The fashion, apparel, and textiles sector is facing a potential upheaval as the US government announces a new 10 percent tariff on goods imported from China. Trump has called out 25 per cent tariffs for Mexico and Canada and 10 per cent for China, the US’ three largest trade partners, for which the US imported more than $1.2 trillion worth of goods in 2023. This move comes on the heels of a study released by the National Retail Federation (NRF), which highlights the economic consequences of such tariffs. The NRF study, conducted by Trade Partnership Worldwide, titled ‘Estimated Impacts of Proposed Tariffs on Imports’ analyzed the potential impact of tariffs on a wide range of consumer goods, including the fashion industry.
The study concluded tariffs would lead to:
Higher costs of doing business: Importers and retailers will face higher costs for goods sourced from China, potentially leading to reduced profit margins or increased prices for consumers.
Job losses: The study estimates significant job losses across various sectors, including retail and manufacturing, as businesses grapple with increased costs and reduced consumer spending.

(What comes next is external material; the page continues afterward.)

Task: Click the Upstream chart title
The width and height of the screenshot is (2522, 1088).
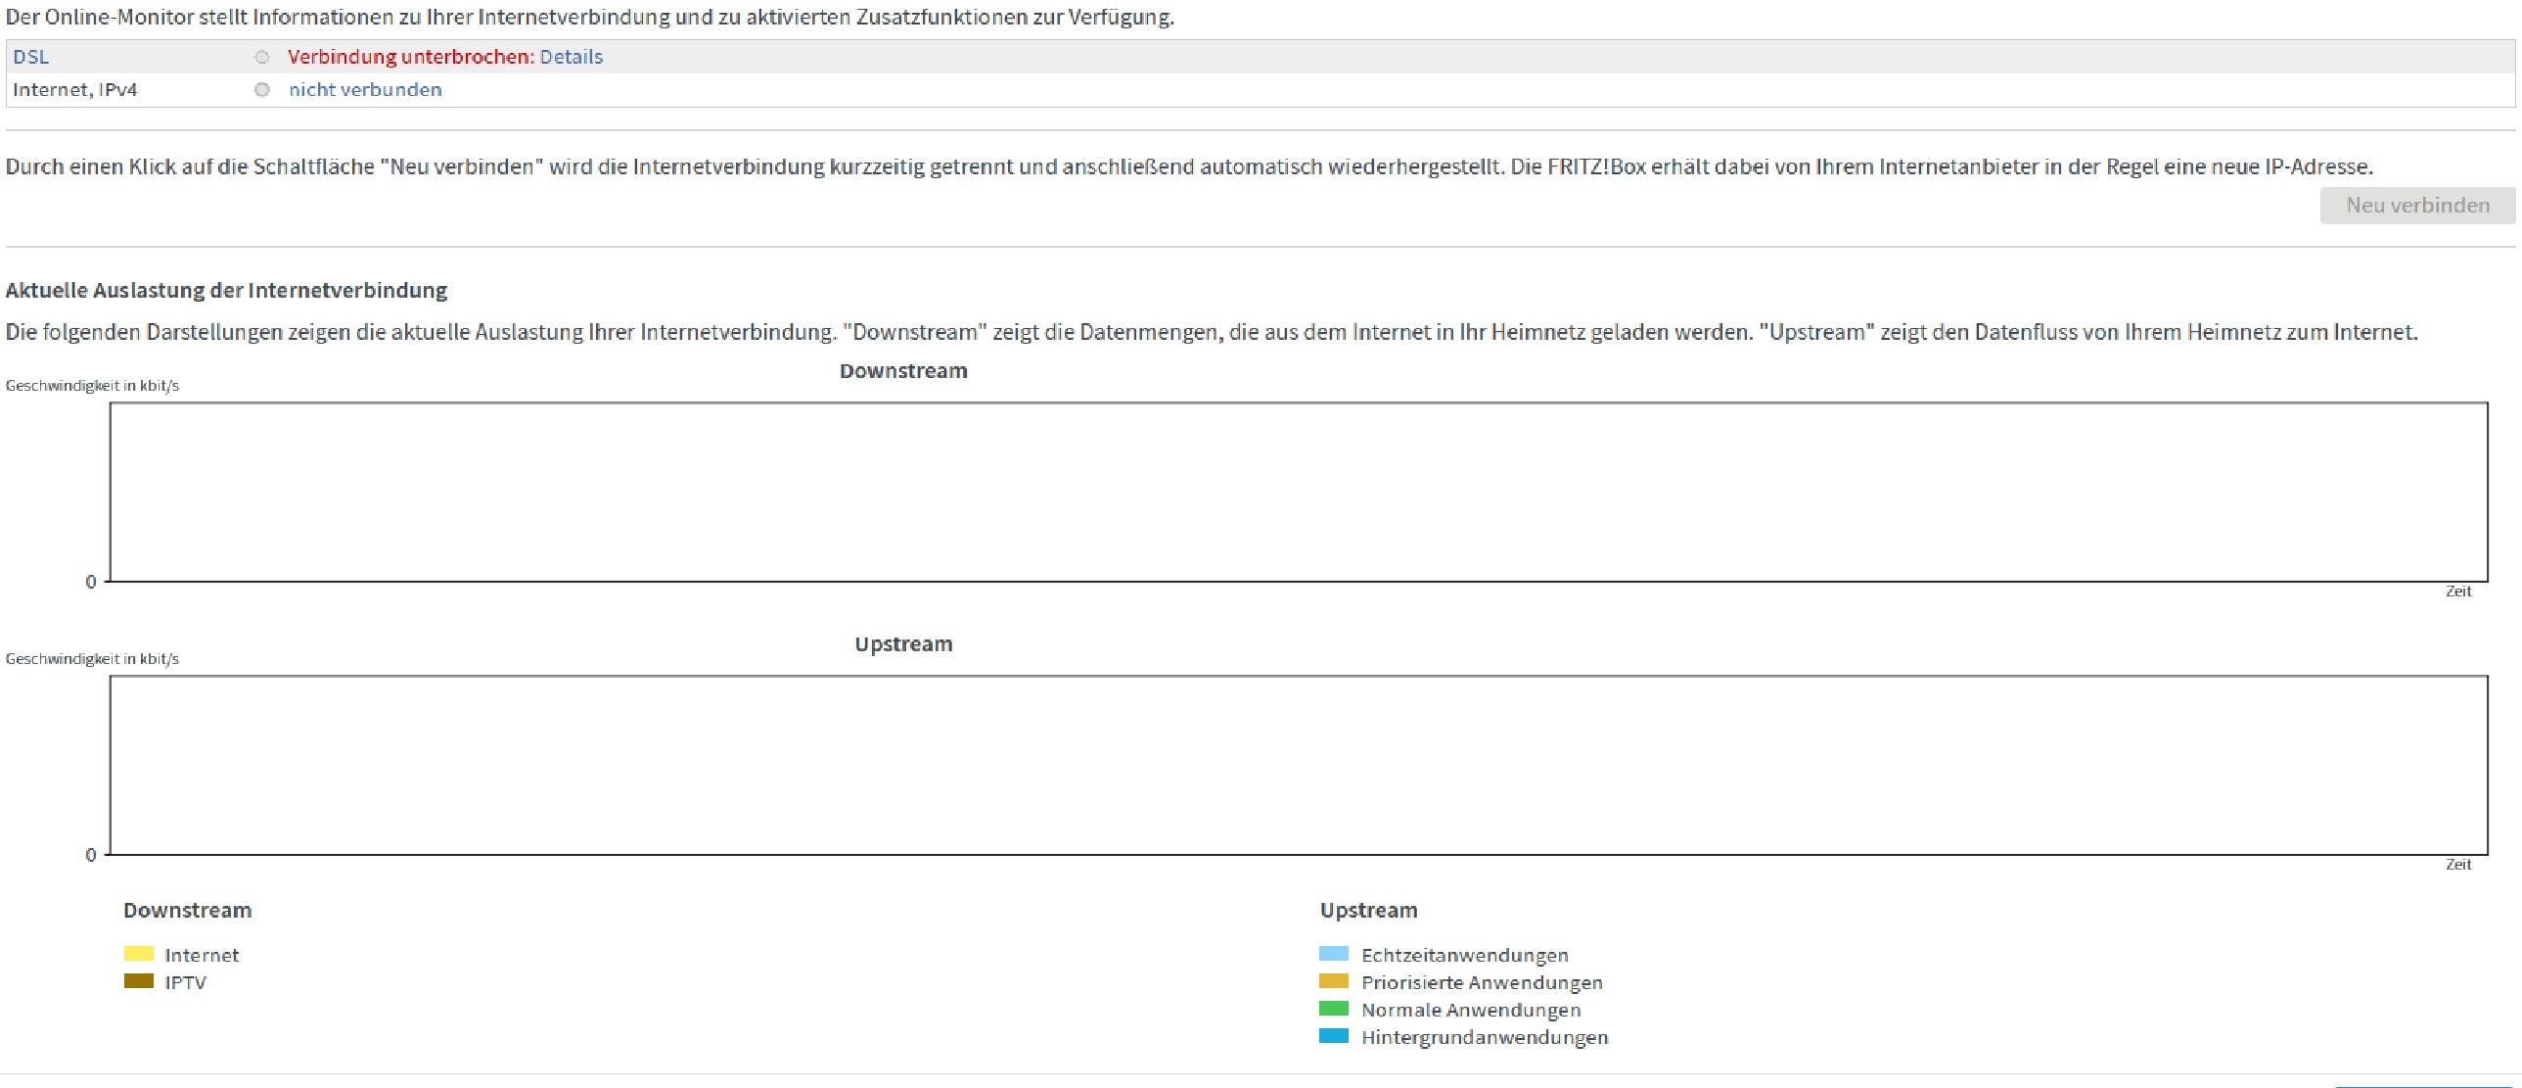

Supply chain disruptions: Tariffs could disrupt established supply chains, forcing businesses to seek alternative sourcing options, potentially leading to delays and increased complexity.
The additional 10 per cent tariff on Chinese imports affects the fashion industry that is particularly vulnerable. China is a major supplier of raw materials, fabrics, and finished garments for many global brands. According to the USITC, China accounted for approximately 30 per cent of US apparel imports in 2023. This reliance on Chinese imports highlights the potential impact of the new tariffs on the US fashion industry. The NRF study estimates that a 10 per cent tariff on Chinese imports could lead to a loss of over 200,000 US jobs and reduce GDP by $30 billion.
The new tariff could significantly impact the industry in several ways. For example, increased import costs are likely to be passed on to consumers in the form of higher prices for clothing and accessories. This could reduce consumer demand and impact sales. Fashion companies may be forced to diversify their sourcing, moving away from China to avoid the tariffs. This could lead to increased production costs and logistical challenges as companies establish new supplier relationships in countries like Vietnam, Bangladesh, or India. While some argue tariffs could boost domestic manufacturing, the reality is more complex. The US fashion industry has gone through significant offshoring in recent decades, and rebuilding domestic production capacity would require substantial investment and time.
Indeed, the new tariffs on Chinese imports are a challenge for the US fashion, apparel, and textile sector. Businesses will need to adapt quickly, exploring alternative sourcing strategies, optimizing their supply chains, and potentially adjusting their pricing strategies to remain competitive in this evolving landscape. The long-term impact of these tariffs on the industry and the global economy remains to be seen.